47 However, I noted that Jacob J also said immediately thereafter that if he were wrong, then he would willingly grant leave.
48 The issue as to whether leave was necessary for use of disclosed documents in ancillary proceedings outside jurisdiction was not fully argued before me since Beckkett was, in any event, seeking leave to do so. Accordingly, it was not necessary for me to make a ruling thereon. However, as the matter is of some importance, I would say that my tentative view is that it is necessary to seek such leave. The party intending to use the documents outside jurisdiction should not be the one to decide for himself that the use is ancillary and hence an application for leave is unnecessary. Besides, as the implied undertaking is given to the court, it should be for the court to say whether the implied undertaking is to be released or modified. At present, I am also not in favour of the suggestion that an ancillary use would always result in the release or modification of the implied undertaking. The question of release or modification is at the court’s discretion, as some of the cases which Beckkett relied on emphasise.
49 Beckkett relied on a number of cases but I need refer to only three.
50 In Bayer AG v Winter (No 2)
The use of the information to commence proceedings against existing defendants in Switzerland and Austria is also in my view justified on the ground that at least the initial object of such proceedings is the attachment of funds in those countries. In general it is desirable that the issues between the parties should not simultaneously be litigated in more than one jurisdiction. But a distinction must be made between the litigation of the substantive merits of the dispute and protective measures such as the Mareva injunction, attachment or saisie conservatoire which are designed to preserve assets out of which a successful plaintiff may obtain compensation.

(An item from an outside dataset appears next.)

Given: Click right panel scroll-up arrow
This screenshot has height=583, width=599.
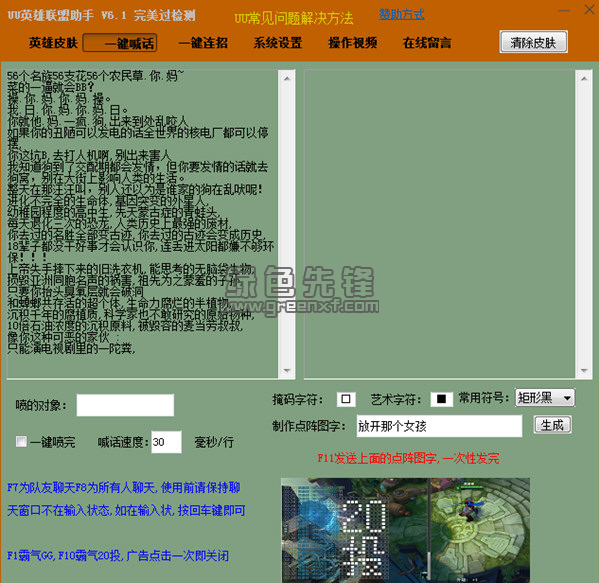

Orders of the latter kind cannot in the nature of things be made fully effectual except by the courts of the country where the assets actually are.
51 As regards the next two applications, Hoffmann J said at 363:
The fact that this court may lose exclusive control over the documents once they come into the hands of the foreign court is therefore less significant than it would be if the documents contained sensitive information. …
I do not think that it matters that the information obtained by the Anton Piller order could not have been obtained by discovery procedures in Austria or Switzerland.
He then noted that no criminal proceedings were contemplated. In the circumstances, Hoffmann J dismissed the defendants’ application and granted the plaintiffs’ further application.
52 Accordingly, in Bayer, the threat of criminal prosecution did not seem to have played a significant role in the arguments.
53 The second case was Bank of Crete SA v Koskotas (No 2)
Civil proceedings are not an end in themselves. In the present case the purpose of the English proceedings was to obtain the restoration of funds alleged to have been misappropriated from the bank. For that purpose it may be necessary to bring proceedings in many different jurisdictions. The use of material obtained in the course of English proceedings for the purpose of similar proceedings in other jurisdictions would not infringe the general principle, and accordingly I gave leave.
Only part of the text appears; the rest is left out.